Kent Chemical Laboratory, New Haven, Connecticut

The Kent Chemical Laboratory, at the southwest corner of High Street and Library Walk on the campus of Yale University in New Haven, around 1894. Image from Yale University Views (1894).

The scene in 2018:

The Kent Chemical Laboratory was completed in 1888, and was a gift from Albert E. Kent, a Yale graduate from the class of 1853. Kent valued the importance of studying chemistry, and he provided a gift of $75,000 in order to construct this building. The first photo was taken only a few years later, around 1894, and it shows the building in its original appearance. However, the Kent family would subsequently make further donations to the school, and the facility was expanded several times. The first came in 1902, with another donation from Albert, and the second came in 1906, when his son William provided the funds to add a third story to the building.

The initial construction of the laboratory was overseen by Frank A. Gooch, a prominent chemist who had been hired as a professor in 1886. He would continue to serve as the director of the Kent Laboratory for most of its existence, until his retirement in 1918, and during this time he authored over eighty research papers, with many focusing on analytical chemistry. The Kent Laboratory operated for just a few years after his retirement, until the completion of the Sterling Chemical Laboratory in 1922. This building was then converted into a psychological laboratory.
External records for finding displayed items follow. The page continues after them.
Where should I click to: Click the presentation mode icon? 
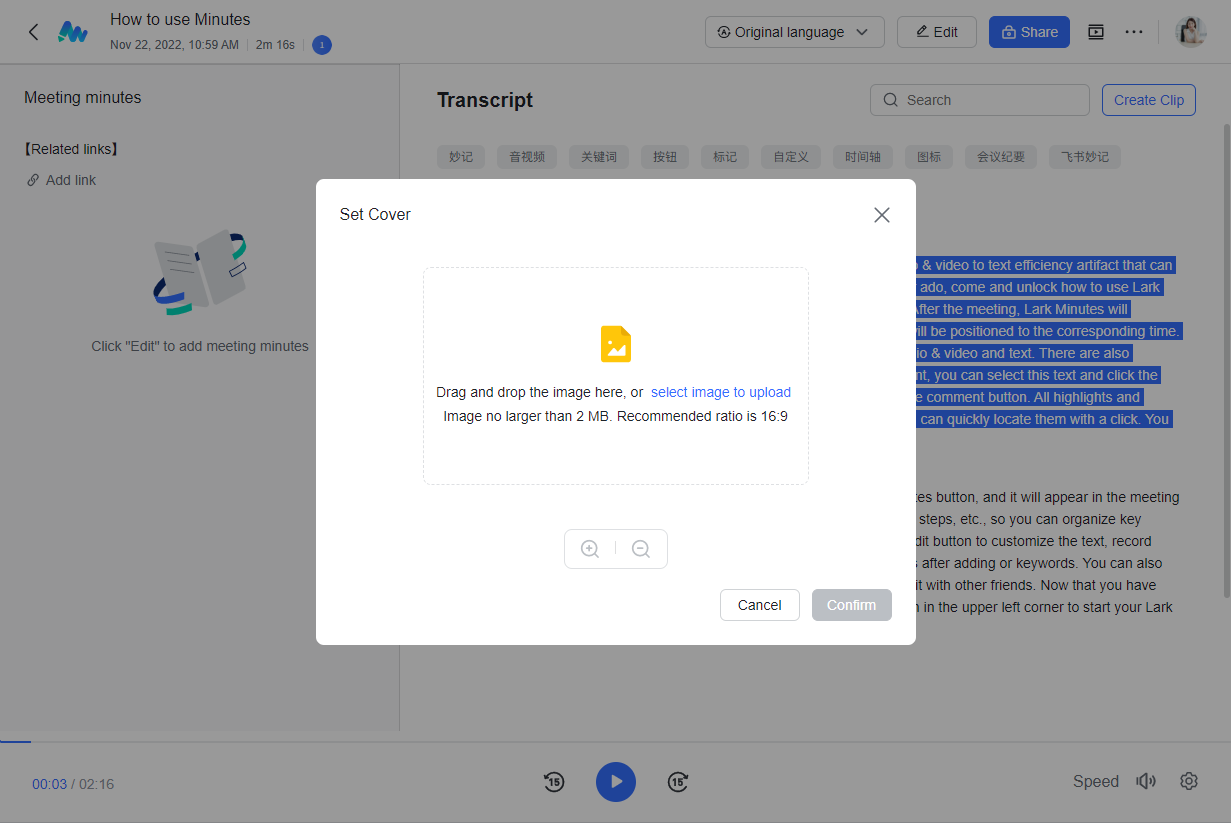coord(1096,32)
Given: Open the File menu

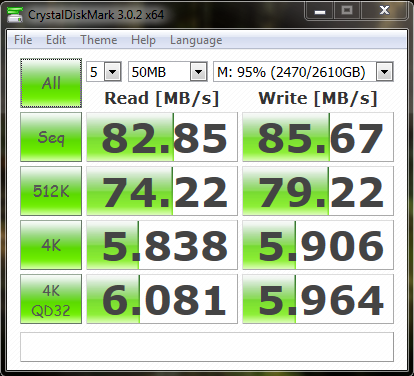Looking at the screenshot, I should tap(23, 40).
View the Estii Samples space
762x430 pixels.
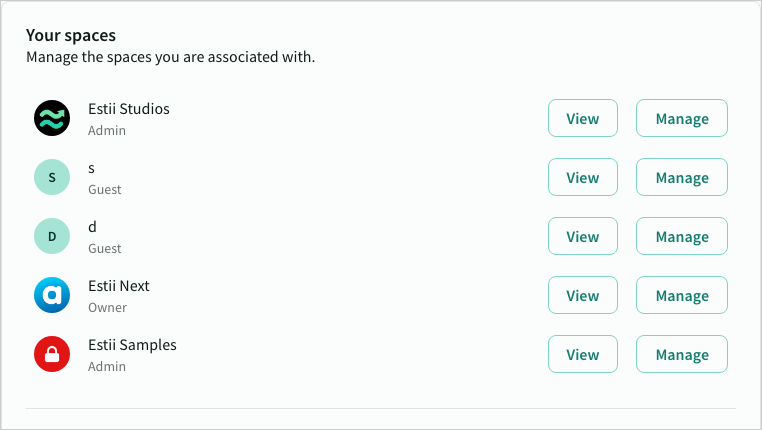pos(582,355)
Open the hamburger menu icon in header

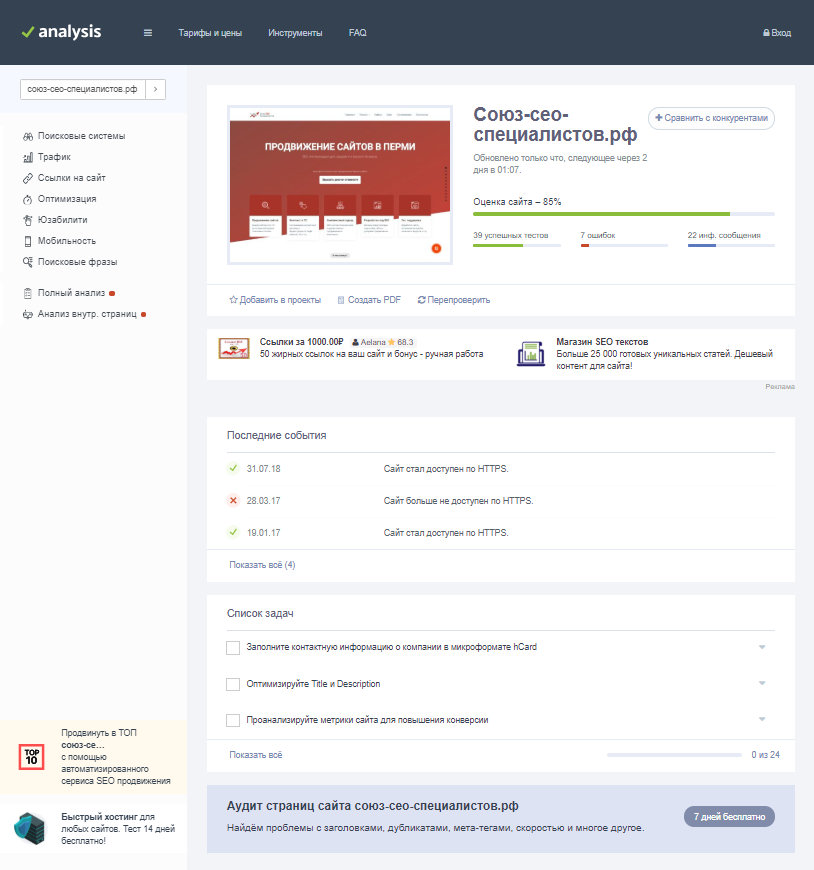click(148, 33)
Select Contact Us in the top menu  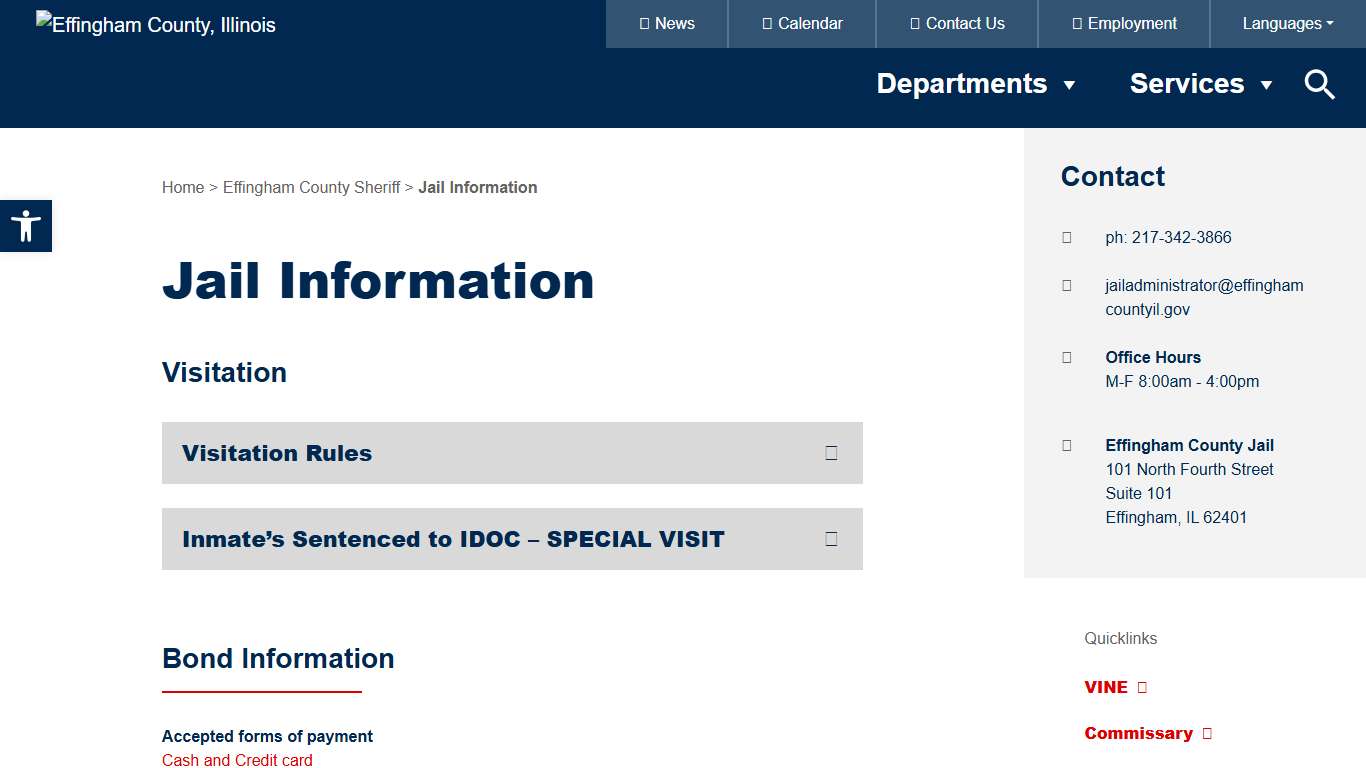[x=956, y=23]
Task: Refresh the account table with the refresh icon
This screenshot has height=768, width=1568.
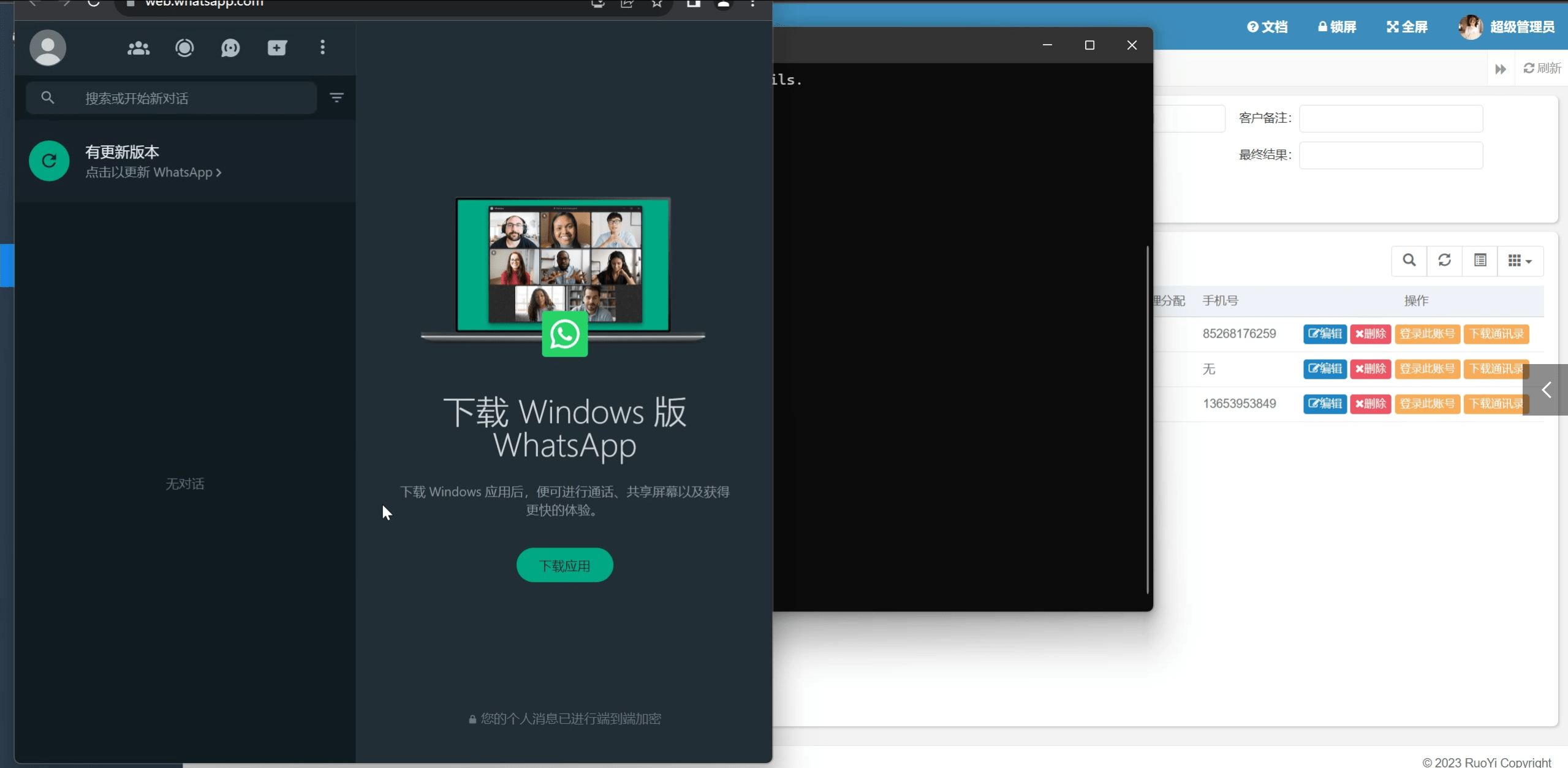Action: [1444, 260]
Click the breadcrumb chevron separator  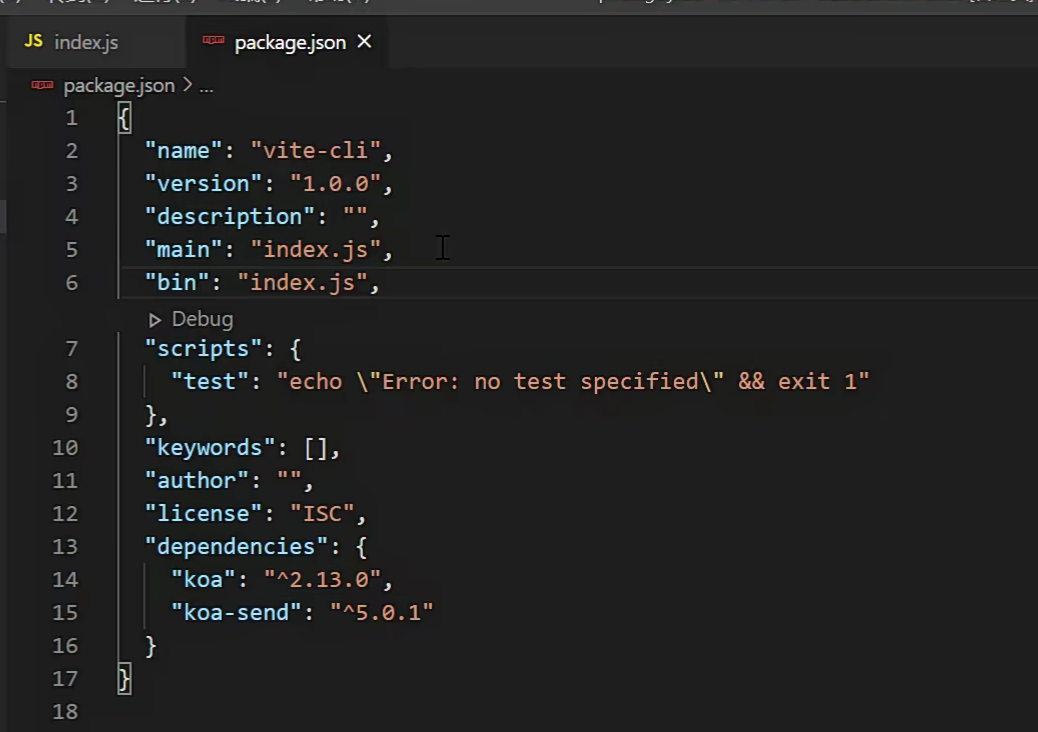[x=186, y=86]
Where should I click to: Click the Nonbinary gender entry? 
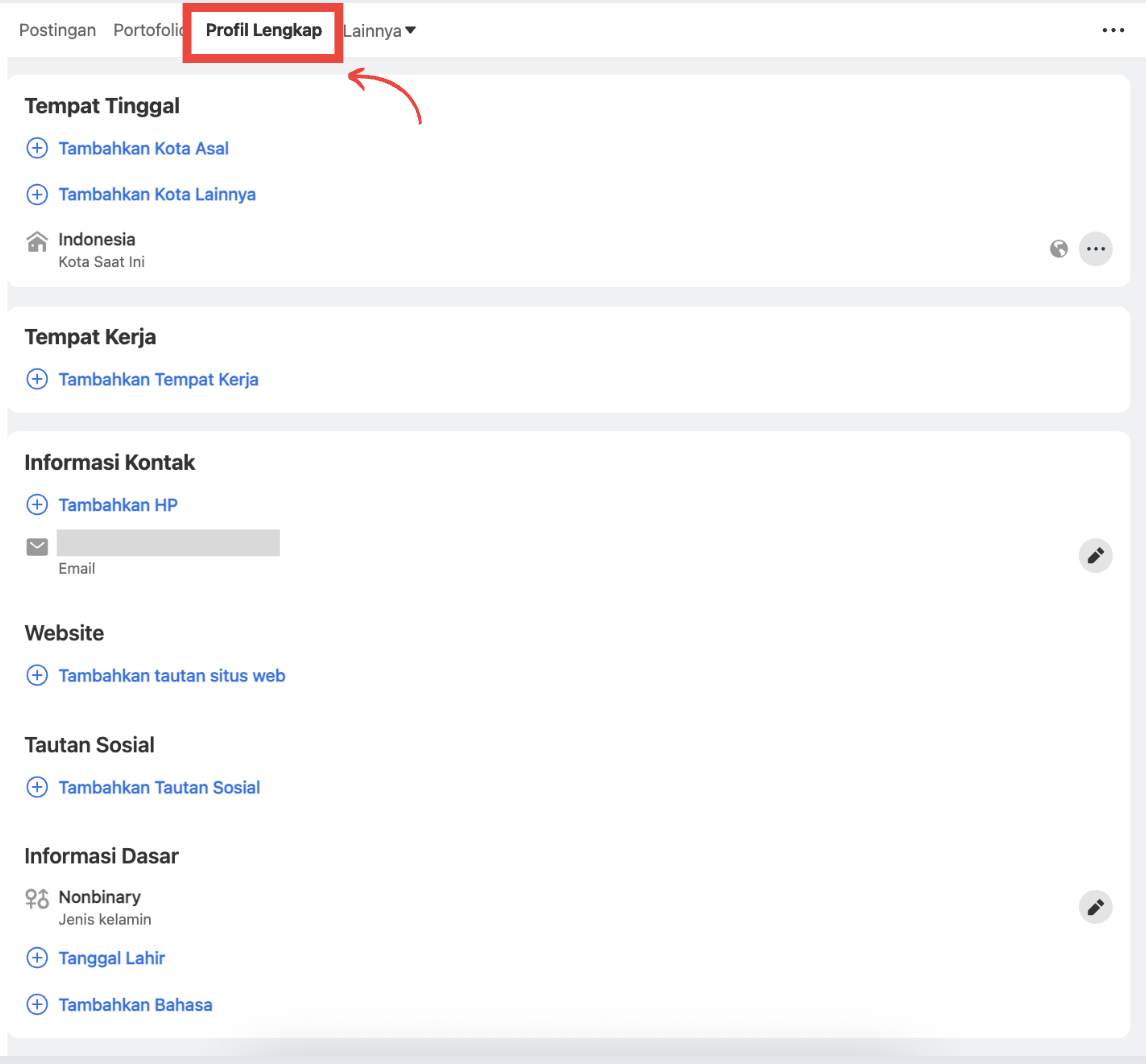(99, 897)
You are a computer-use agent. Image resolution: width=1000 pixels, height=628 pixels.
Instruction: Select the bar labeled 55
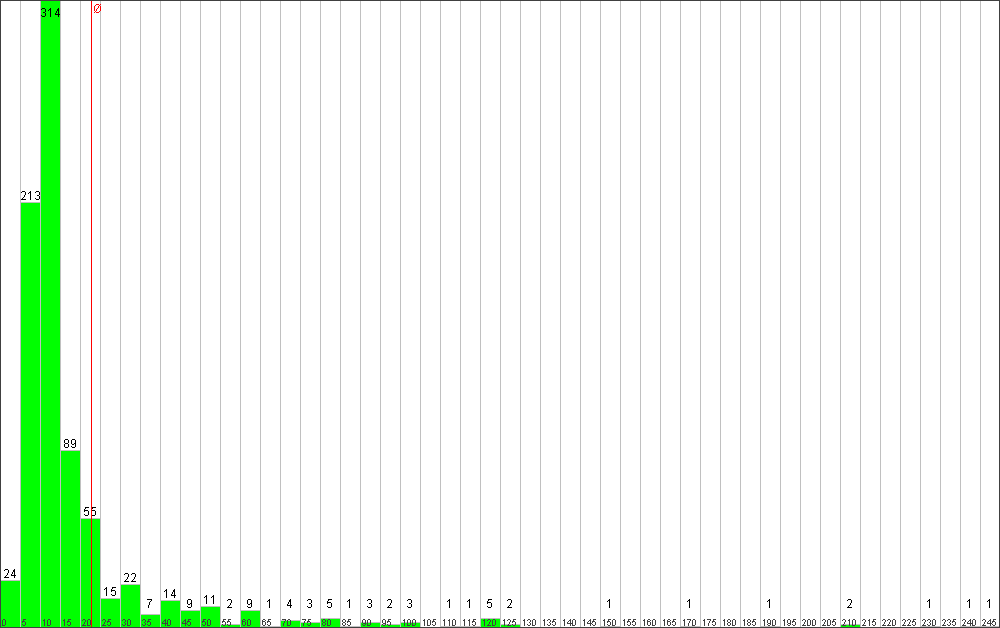[90, 572]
The former Kent Laboratory was ultimately demolished in the early 1930s in order to construct Jonathan Edwards College, a residential college that consists of a series of Gothic-style buildings around central quadrangle. The college spans the width of the block between High and York Streets, and today there are no surviving traces landmarks from the first photo. However, the name of the Kent Laboratory lives on with Kent Hall, the building that now stands on this site at the corner of High Street and Library Way.